◆ Activity
Please give the lines below again exactly as they stand, from the one that contains "Open Virtual Meetings via people icon" up to and including the one that contains "the dataset filter", leaving all pictures out.

◆ Entries supplied
# # # # # # #
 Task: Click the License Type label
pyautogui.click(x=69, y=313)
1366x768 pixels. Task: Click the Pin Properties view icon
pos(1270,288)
# # # # # # #
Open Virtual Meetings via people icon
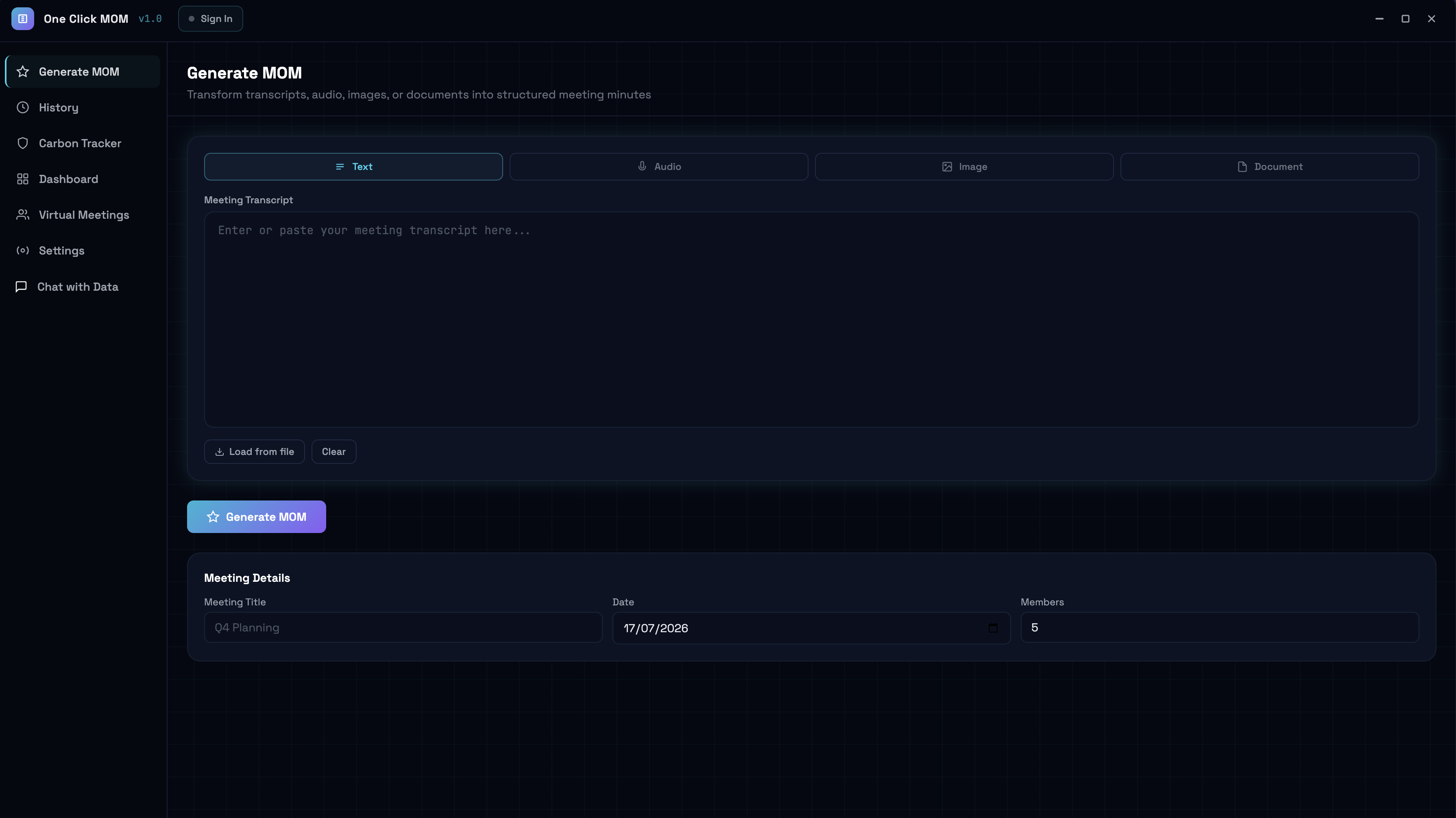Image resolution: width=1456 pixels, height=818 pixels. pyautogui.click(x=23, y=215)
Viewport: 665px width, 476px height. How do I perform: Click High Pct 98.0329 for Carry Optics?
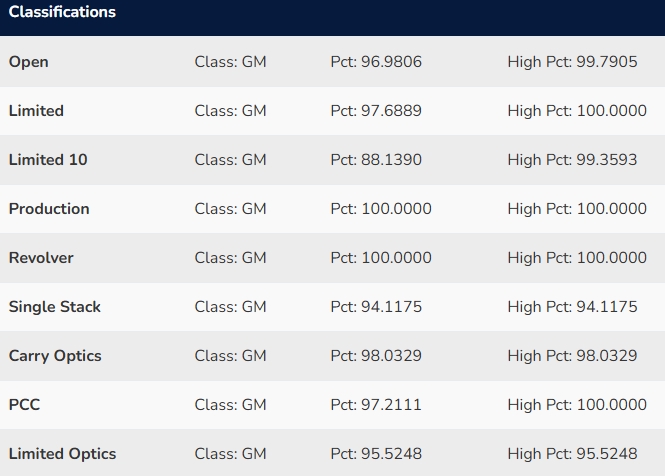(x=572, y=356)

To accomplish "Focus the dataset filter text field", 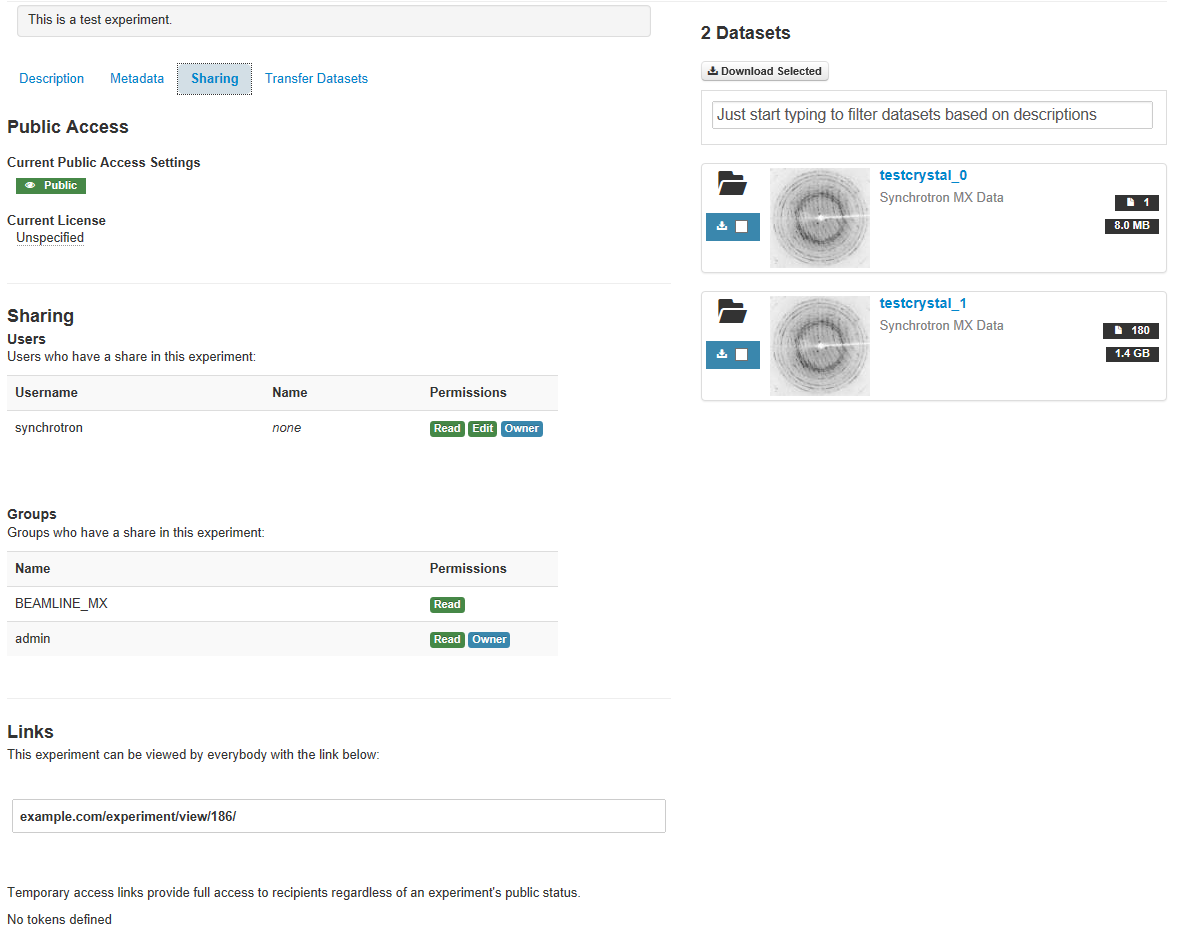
# # # # # # #
◆ Answer to this task
Open Virtual Meetings via people icon
Image resolution: width=1456 pixels, height=818 pixels. pyautogui.click(x=23, y=215)
Viewport: 665px width, 476px height. How do I perform: Click High Pct 98.0329 for Carry Optics?
(x=572, y=356)

To accomplish "Focus the dataset filter text field", 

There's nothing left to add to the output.